The Board of Governors of the University of New Brunswick has approved a balanced operating budget for the 2013-14 fiscal year. It is the fourth budget in a multi-year series designed to ensure the university’s long-term financial stability in the face of increasing costs, stagnant government support, and a sluggish economic environment.
“It is a challenging time for universities across the country, including ours,” said Eddy Campbell, president and vice-chancellor of UNB. “Over the past few years, everyone at the university has worked tirelessly to find savings, reduce costs and increase efficiency in order to ensure our university continues to offer the quality education and world-class research our province needs.”
Overall, the $182-million budget represents an annual increase of $3-million, or 1.7 per cent.

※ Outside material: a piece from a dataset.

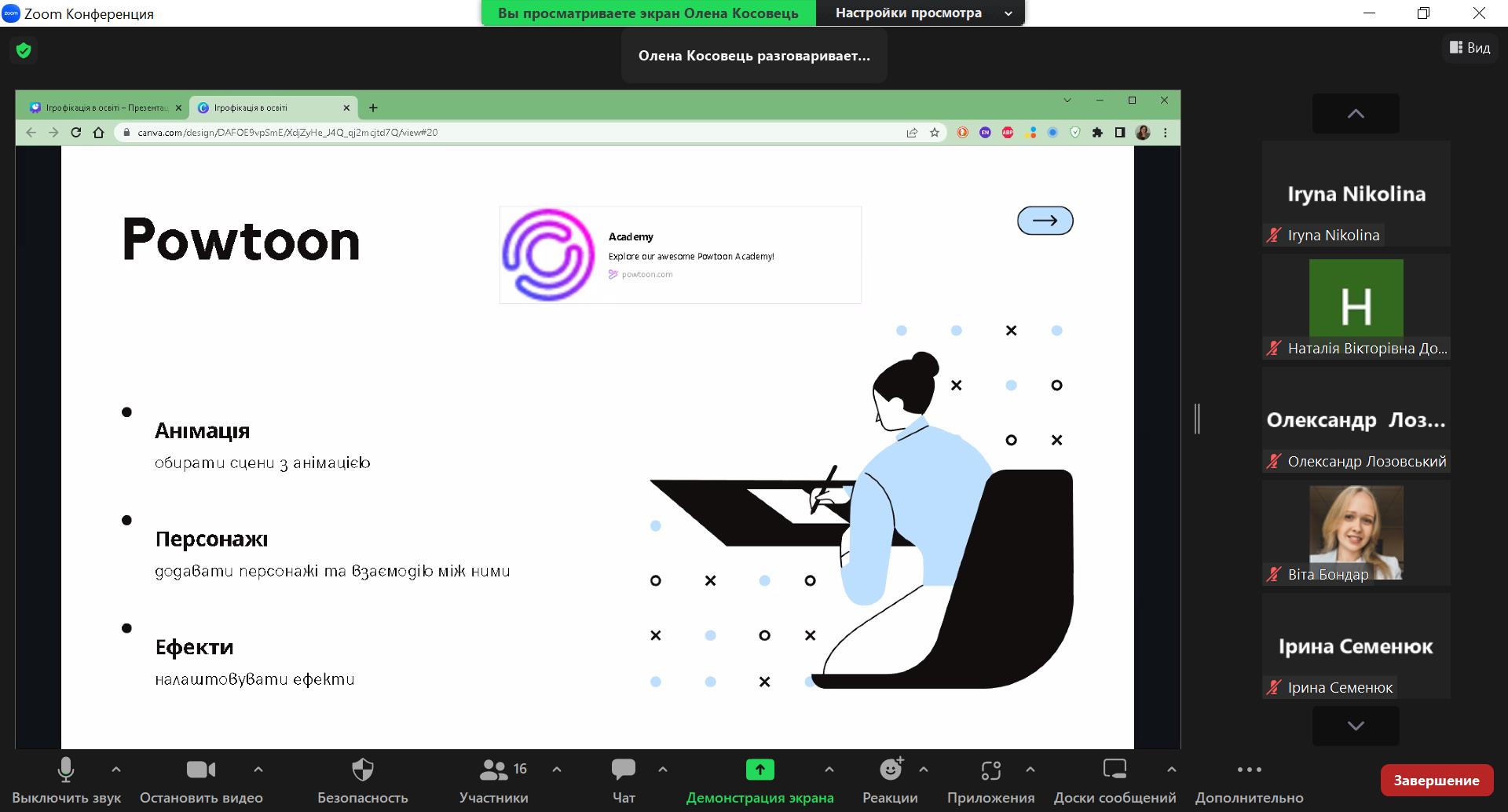1508x812 pixels.
Task: Click the green encryption shield icon
Action: (x=24, y=50)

Over the past eight years, UNB has cut more than $25-million from its operating budget, Campbell noted, including $3.8-million in savings within the 2013-14 budget. This year’s savings were achieved through attrition-based reductions in faculty, non-salary budget freezes, and lower energy costs due to efficiencies.
“With so many cuts over the last eight years, finding further efficiencies is very difficult,” added Campbell. “For several years UNB has been doing more with less, but it now appears that we will be required to start doing less with less.”

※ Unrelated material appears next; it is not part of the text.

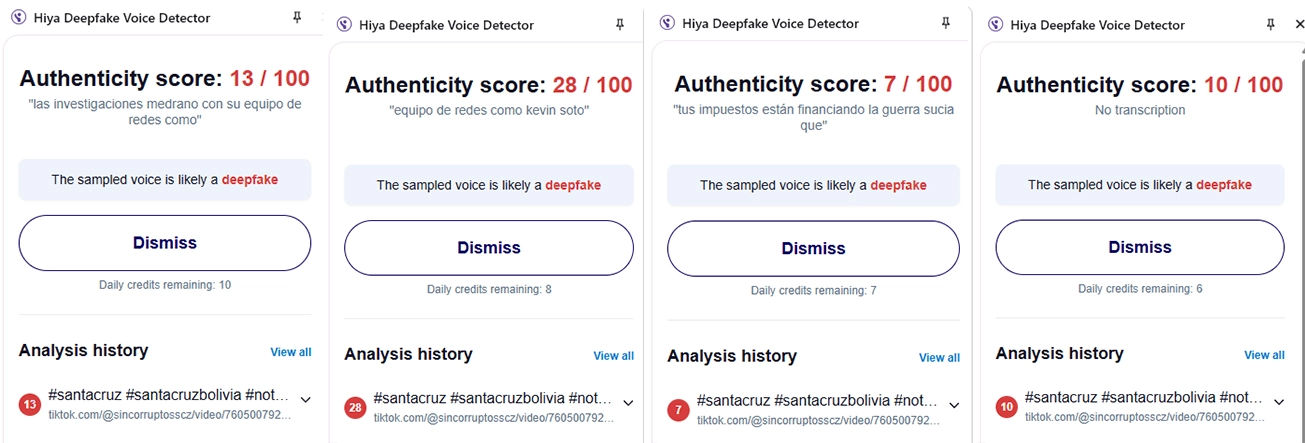Pin the third panel showing score 7

point(945,23)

In addition to budget reductions, the university utilized one-time sources of funding in order to achieve a balanced budget in 2013-14. The budget, therefore, contains embedded structural challenges that will need to be addressed in the future.
“We do have concerns over the long-term sustainability of the provincial government’s investment in UNB,” added Campbell. “We are currently negotiating for additional resources, although we recognize the fiscal challenges that confront New Brunswick. We believe, however, that the work we are doing will transform our society and our economy.”
With government funding frozen for a second consecutive year, provincial support for UNB accounts for 60.3 per cent of its 2013-14 budget, with an additional 32.4 per cent generated from tuition and 7.3 per cent from other sources.
Over 70 per cent of UNB’s 2013-14 operating budget will support faculty/department costs and academic/student services. Approximately 15 per cent of the budget supports administrative and development services and 12 per cent is earmarked for maintenance and utilities with the remaining funds designated to other activities.
While the current fiscal environment required the university to review all of its spending as part of the 2013-14 budget exercise, Campbell noted that care was taken to protect financial support for students and core student services. He added that more work is needed in the future to ensure that UNB’s program offerings and research capability remain world-class.
“In the months and years ahead, we will continue to work with the university community to achieve a more sustainable alignment of our resources and strategic priorities,” Campbell said. “This means reviewing programs and services to ensure they line up with our mandate.”
Provisions have been made through the 2013-14 budget for continuing improvements to classrooms, laboratories and student spaces, although these capital upgrades are modest compared to previous years.
As well, through multi-year planning, funding for student financial support (scholarships and bursaries) has been increased despite uncertain financial markets.
Tuition for students in undergraduate programs will increase by $150, the cap suggested by the provincial government. Inflation-based adjustments will also be made to some ancillary fees on the Fredericton and Saint John campuses.